◆ Task brief ◆
Beginning with the line containing "Screen dimensions: 1920x1080" and ending at the last line of the records, transcribe each line exactly. Do not include pictures.

◆ Information ◆

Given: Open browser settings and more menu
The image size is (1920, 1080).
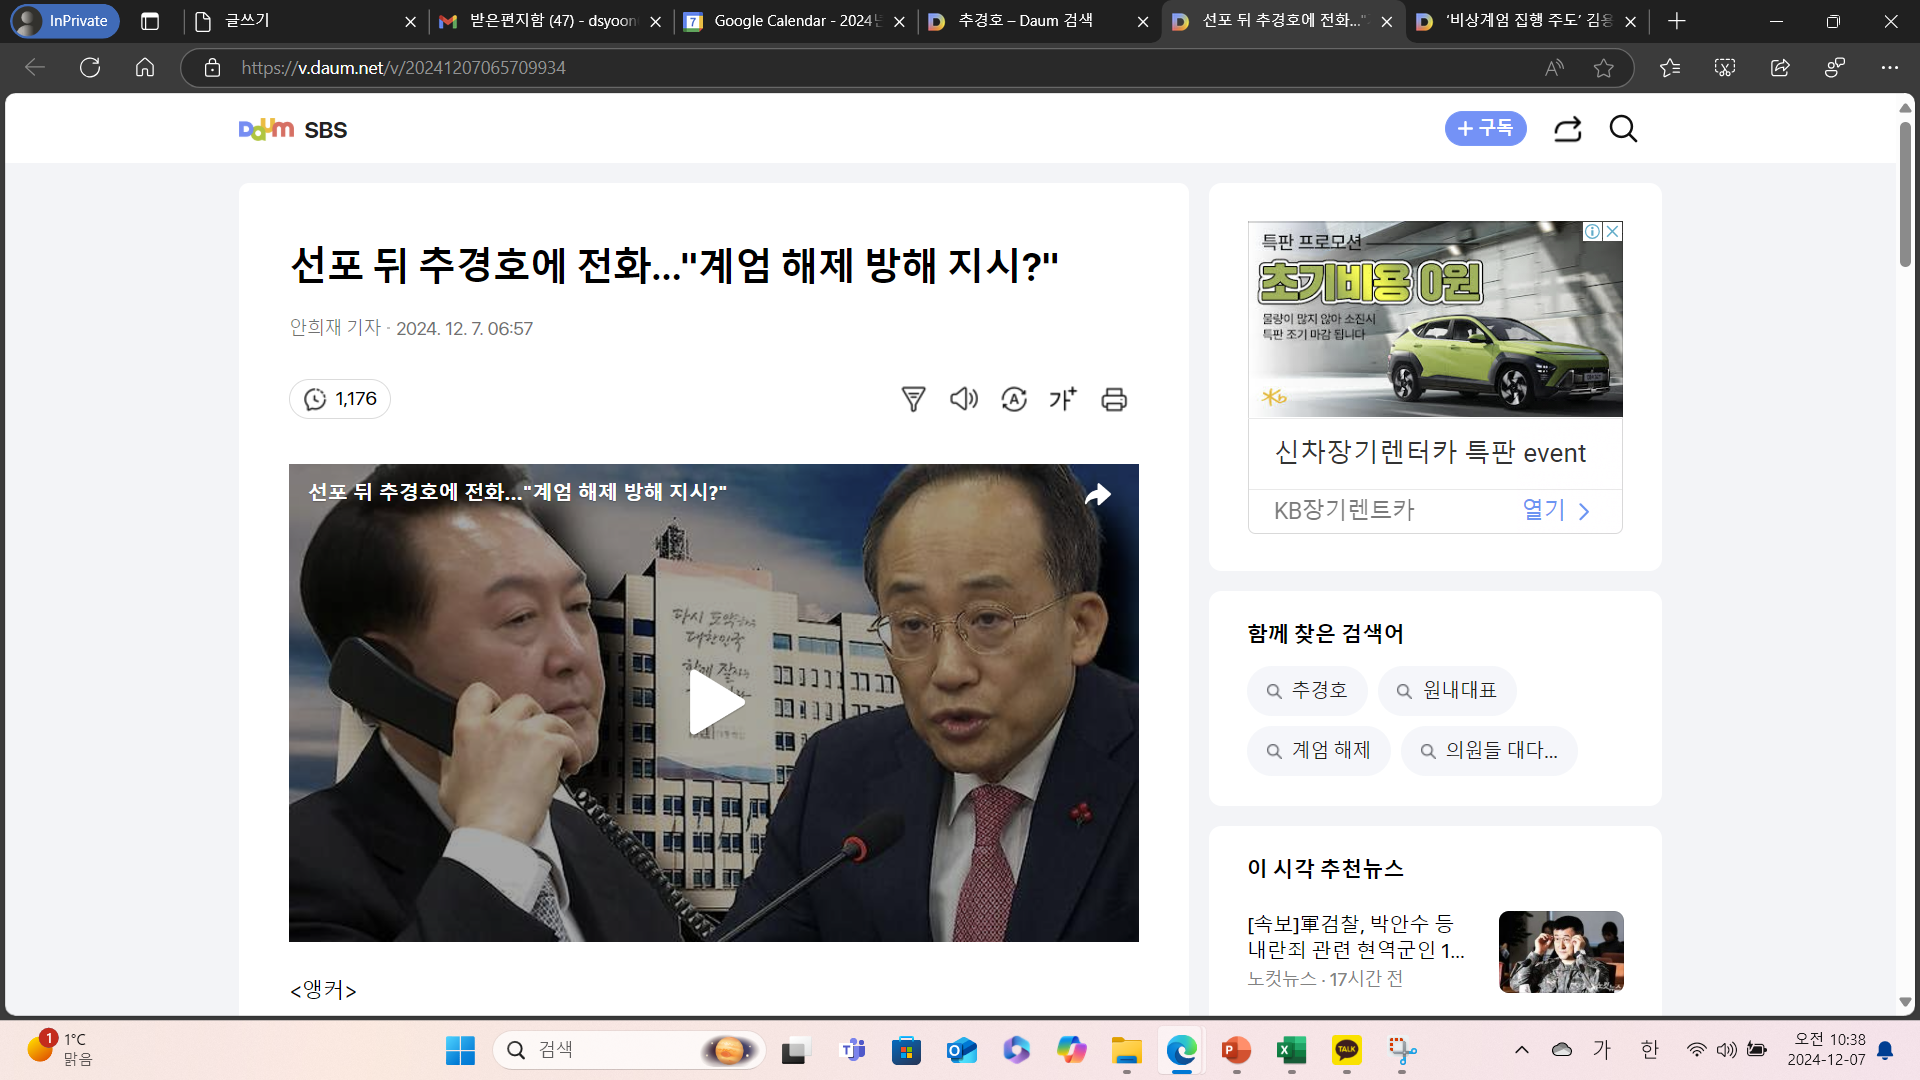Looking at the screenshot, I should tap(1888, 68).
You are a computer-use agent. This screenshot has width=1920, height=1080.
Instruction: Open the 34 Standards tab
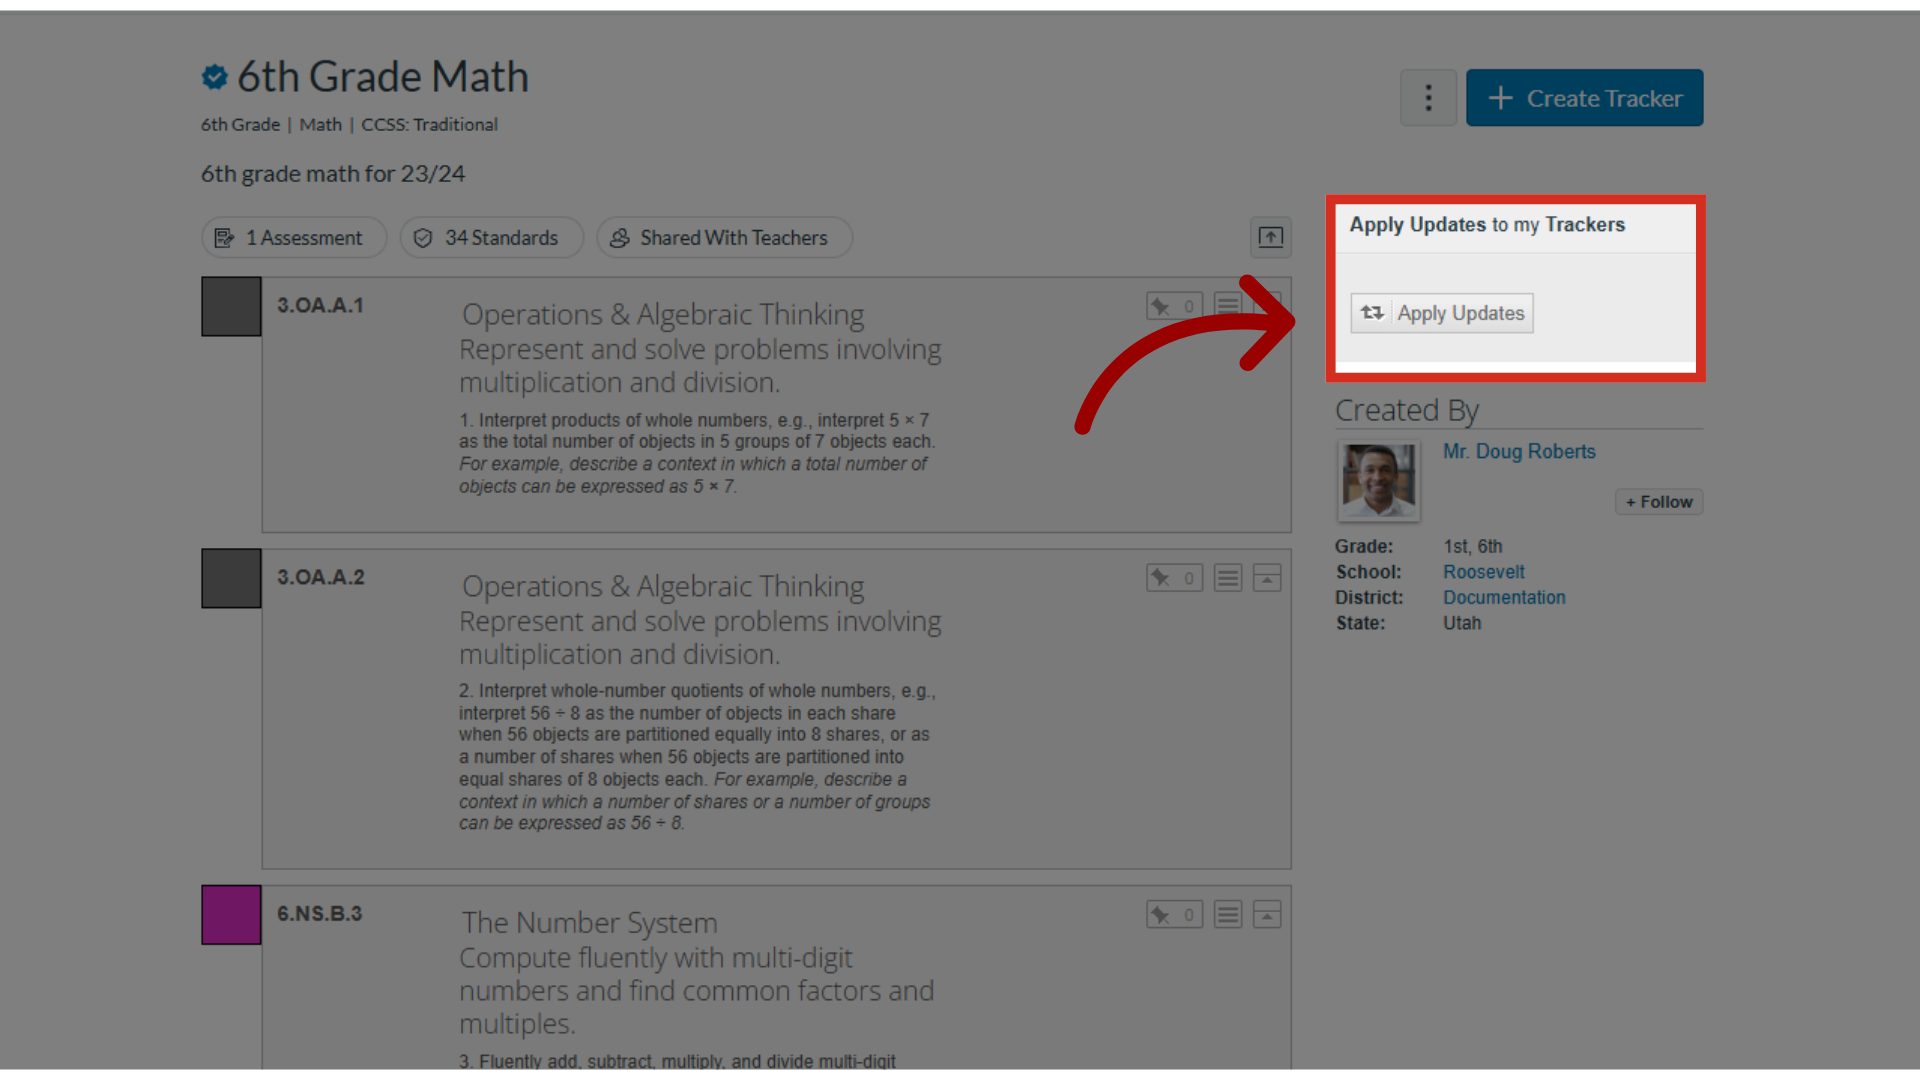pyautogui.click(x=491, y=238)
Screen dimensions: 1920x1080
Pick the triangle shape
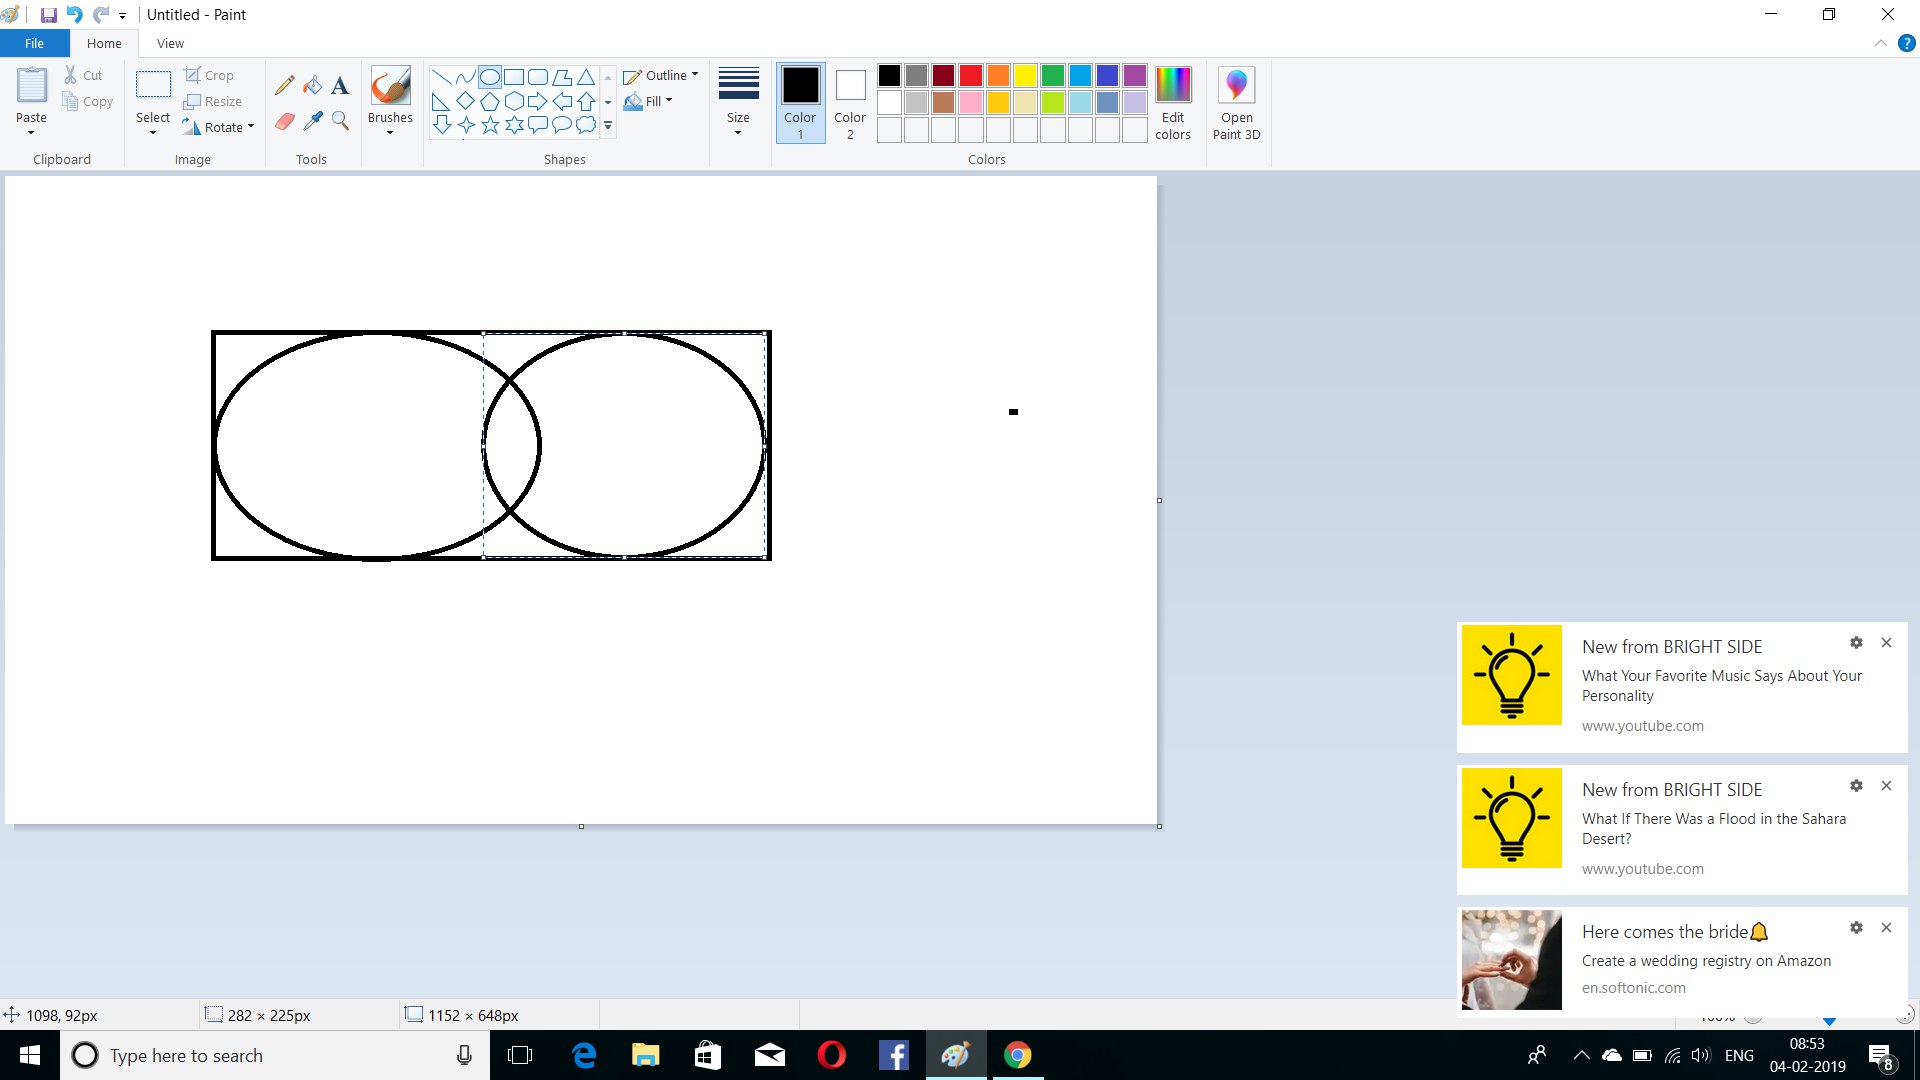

◆ Exercise answer ◆
Screen dimensions: 1920x1080
Pick the triangle shape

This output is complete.